Worries over widening disruptions to economic activity resurfaced after China’s southern tech hub of Shenzhen said it would adopt tiered anti-virus restrictions starting on Monday, while the southwestern metropolis of Chengdu announced an extension of lockdown-related curbs.
Prior to the market opening, the People’s Bank of China (PBOC) set the midpoint rate at 6.8998 per dollar, 81 pips weaker than the previous fix of 6.8917.
Monday’s fixing was 155 pips firmer than the Reuters estimate of 6.9153, marking the ninth straight trading day that the PBOC set firmer-than-expected official guidance, and prompting many market watchers to speculate there was an official effort to rein in excess yuan weakness.
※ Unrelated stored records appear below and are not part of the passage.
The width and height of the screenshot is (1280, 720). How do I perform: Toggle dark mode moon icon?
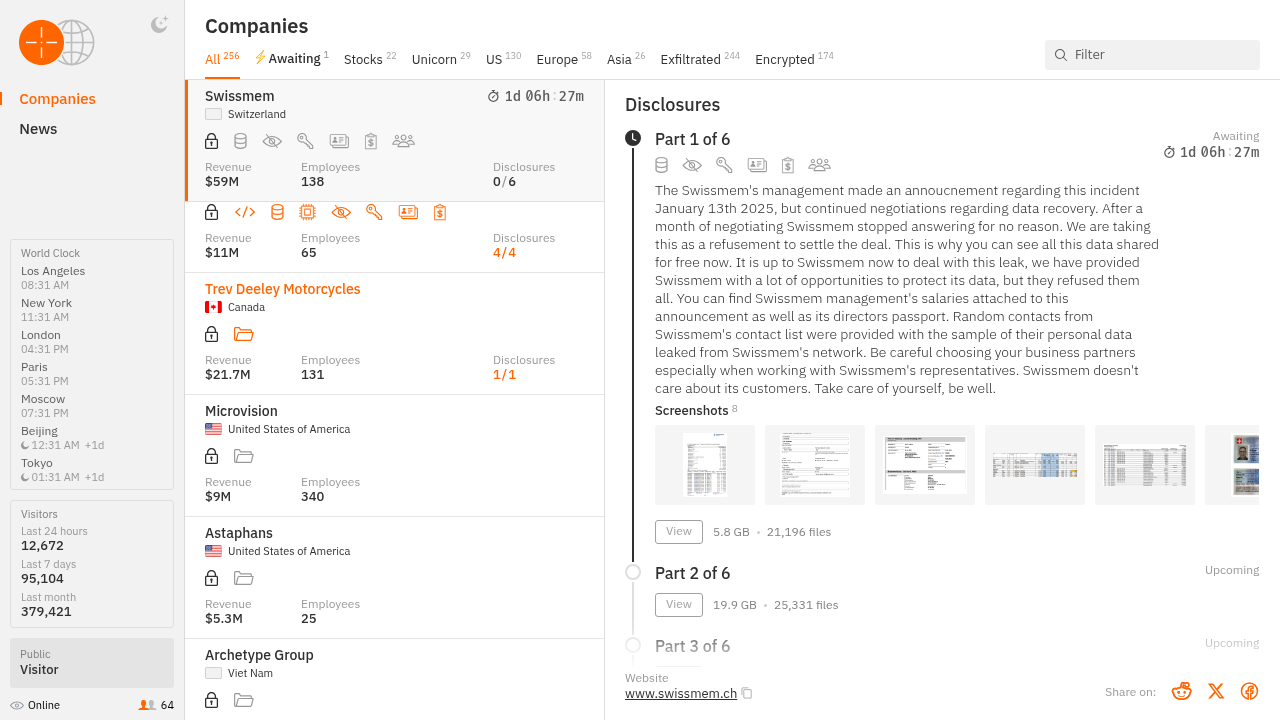click(159, 25)
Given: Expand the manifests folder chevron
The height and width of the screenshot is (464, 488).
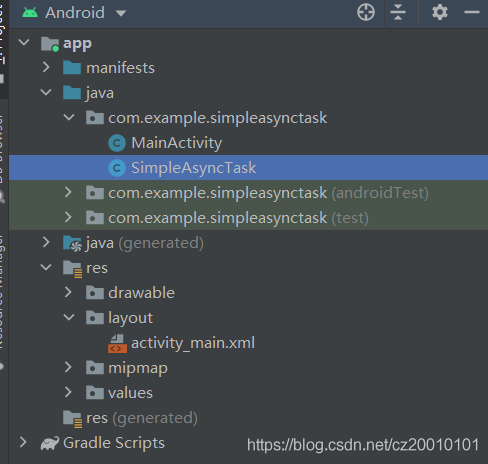Looking at the screenshot, I should tap(46, 67).
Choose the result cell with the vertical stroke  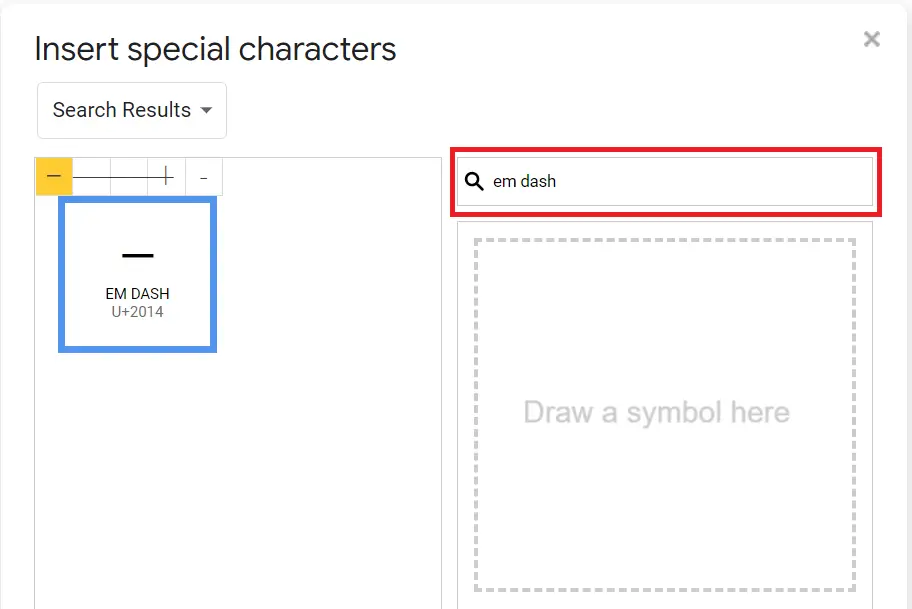point(166,176)
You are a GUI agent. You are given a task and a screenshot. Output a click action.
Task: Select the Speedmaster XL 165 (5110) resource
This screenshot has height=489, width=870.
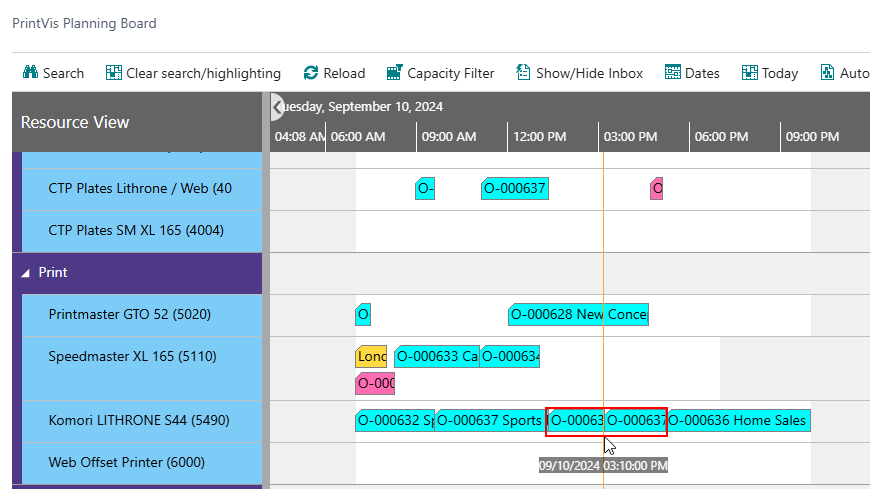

Tommy Xie, head of Greater China research at OCBC Bank, said the recent firmer-than-expected fixings reinforced “the view that China has a strong incentive to slow down the pace of RMB depreciation as part of sentiment management amid the rising uncertainty from the property mess and COVID situation.”
Liu Guoqiang, vice governor of the PBOC, told a briefing on Monday that China’s FX market is operating normally at the moment, with orderly cross-border flows. He did not expect one-way yuan bets in the market.
The onshore yuan finished the domestic trading session at 6.9366 per dollar, the weakest such close since Aug. 17, 2020, and down 351 pips or 0.5% from the previous late night close of 6.9015.
Several currency traders said the yuan decline in morning deals was a reaction to strength in the dollar, which hit a two-decade high against its major trading partners.
Investment houses have cut their yuan forecasts as its fall against the dollar accelerated, with some expecting a breach of the 7-per-dollar milestone before next month’s politically sensitive Party Congress despite authorities’ efforts to slow the slide.
“Pressure for CNY likely remains in near term, we are seeing USD/CNY to reach 7.00 in the near term,” said Li Lin, head of global markets research for Asia at MUFG Bank.
Li noted that August trade data due on Wednesday could serve as one of the market movers for the yuan this week.